My MBA Summer IRDP at JnJ Chile

Franco Bravard | MBA Class of 2021 | Student Experience

Last week I finished my Summer Associate Program at Johnson & Johnson Chile, in the context of my full-time MBA at Asia School of Business, one of the Global Programs of MIT Sloan. I cannot start writing this article before highlighting my deepest gratitude to the extraordinary people at Johnson & Johnson Chile, especially Tulio Oliveira (Regional VP), Asise Fernandez (Country Manger) and Marko Musiate (Commercial Manager) who sponsored the program and assigned 2 beautiful projects to me. I am also thankful for all the kind attention and considerations of Alessia Garibaldi, Natalia Tellez and Claudia Hass from HR team who did a flawless job during the interviews, hiring process, and project closure. The satisfactory results of the outcomes would not be possible without the support received by Sales Managers Denisse Zarhi, Juan Luis Gellona, Ignacio Bielsa and Steven Sevilla Tapia and Operations Managers Álvaro Ponce de León, Germán Lamprea and Christian Acevedo, who have all guided and integrated me from the very beginning. I was treated like an ‘old colleague’ as soon as got on board, marking a before and after in my heart as well as professional experience during this Summer Term.
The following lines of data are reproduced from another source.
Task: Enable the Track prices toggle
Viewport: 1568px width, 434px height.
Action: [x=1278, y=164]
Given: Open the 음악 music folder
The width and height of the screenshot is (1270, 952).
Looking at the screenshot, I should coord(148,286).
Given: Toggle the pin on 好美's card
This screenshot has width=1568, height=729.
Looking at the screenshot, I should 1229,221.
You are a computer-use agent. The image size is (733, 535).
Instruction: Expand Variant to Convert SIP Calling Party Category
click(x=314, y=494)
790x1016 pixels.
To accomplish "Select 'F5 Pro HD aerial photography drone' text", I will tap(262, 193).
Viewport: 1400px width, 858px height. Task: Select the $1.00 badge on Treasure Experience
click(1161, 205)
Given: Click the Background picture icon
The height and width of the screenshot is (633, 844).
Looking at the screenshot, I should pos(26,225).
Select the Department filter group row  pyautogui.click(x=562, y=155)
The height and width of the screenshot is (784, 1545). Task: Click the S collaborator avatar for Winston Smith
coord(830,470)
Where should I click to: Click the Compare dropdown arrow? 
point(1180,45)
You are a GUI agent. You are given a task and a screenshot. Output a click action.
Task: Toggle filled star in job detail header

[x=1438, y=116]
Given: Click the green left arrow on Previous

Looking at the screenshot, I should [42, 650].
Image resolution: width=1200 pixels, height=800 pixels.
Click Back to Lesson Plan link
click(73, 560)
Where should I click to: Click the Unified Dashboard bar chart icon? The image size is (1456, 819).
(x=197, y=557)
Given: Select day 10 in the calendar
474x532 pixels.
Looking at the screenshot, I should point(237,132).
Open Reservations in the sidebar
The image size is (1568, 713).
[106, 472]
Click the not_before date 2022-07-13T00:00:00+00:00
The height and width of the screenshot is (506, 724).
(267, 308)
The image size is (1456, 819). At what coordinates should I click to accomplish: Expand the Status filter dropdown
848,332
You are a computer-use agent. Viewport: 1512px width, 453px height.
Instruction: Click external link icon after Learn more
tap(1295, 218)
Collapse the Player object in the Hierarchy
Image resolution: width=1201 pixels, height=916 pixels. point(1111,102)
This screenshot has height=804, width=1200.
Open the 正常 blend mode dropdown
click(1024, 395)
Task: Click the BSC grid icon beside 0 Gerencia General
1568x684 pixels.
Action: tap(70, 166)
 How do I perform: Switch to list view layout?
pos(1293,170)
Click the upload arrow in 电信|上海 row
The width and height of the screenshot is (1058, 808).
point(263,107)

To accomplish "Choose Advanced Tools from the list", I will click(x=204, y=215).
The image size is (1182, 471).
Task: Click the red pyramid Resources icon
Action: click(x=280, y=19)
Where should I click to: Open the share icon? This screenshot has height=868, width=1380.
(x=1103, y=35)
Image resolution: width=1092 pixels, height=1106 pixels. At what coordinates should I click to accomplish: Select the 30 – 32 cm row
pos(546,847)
I would like to share three main points that enabled me to execute an 8-week project in such a complex industry in medical devices, allowing me to manage 2 projects at the same time:

 

1. Knowing When to Ask for Help

In such an ever-changing, interdependent, and interconnected world, ‘asking for help’ is not a feebleness, but a strength. Especially during the current COVID-19 pandemic, where environment conditions are constantly moving, we should collaborate as organizations, asking for internal and external support to achieve goals. Having a humble attitude and active listening skills make a huge difference too. For this summer program, I am grateful to Alok Mishra (former VP at #JnJ Asia) and PhD Candidate Franco Novara (Founder of Impacto Soluciones de Gestion) who guided me through marketing and consulting frameworks.

 

2. Keep a Track Record

I decided to keep a complete record of all the activities, meetings, ideas, and conversations since the Day 1. I bought a journal and wrote down more than 100 pages of notes during my meetings. I used to do a daily review on my notebook and compliment with reflections after the workday was finished. During the last 2 weeks, wrapping up the project, I started connecting dots on my notes that I did not think they were connected at the beginning.

 

3. Followership

We currently hear much about Leadership, but there is no Leadership without Followership. We must learn to really follow before we are followed by others. During this summer I strived to identify what were the organization’s priorities and needs, and answer to them with diligence and integrity. Millennials are known as a generation that just looks for their own individual goals and easily get frustrated when they are not achieved, but I challenge the readers to understand the importance of Followership.

 

Conclusion

As a hard-core engineer, my MBA is challenging myself to learn and apply more about soft skills (or “Smart Skills” as we like to call them at ASB, because there is nothing of soft about communications, humility, active listening, creativity, networking, integrity, collaboration, continuous learning, respect, etc.). I discover and re-discover more about these ‘smart skills,’ and continuously confirm the importance of them in each project I do.

Before I close, I would like to express my gratitude to all ASB staff and especially the Career Development Office for all the support during the 1st year of MBA and the Action Learning Team, that does an incredible work in our university. I am sure there is more to come in my MBA Career Development Journey at ASB!

 

More About “Sharp Skills” and “Smart Skills”

 

For more information, reach out to Franco Bravard.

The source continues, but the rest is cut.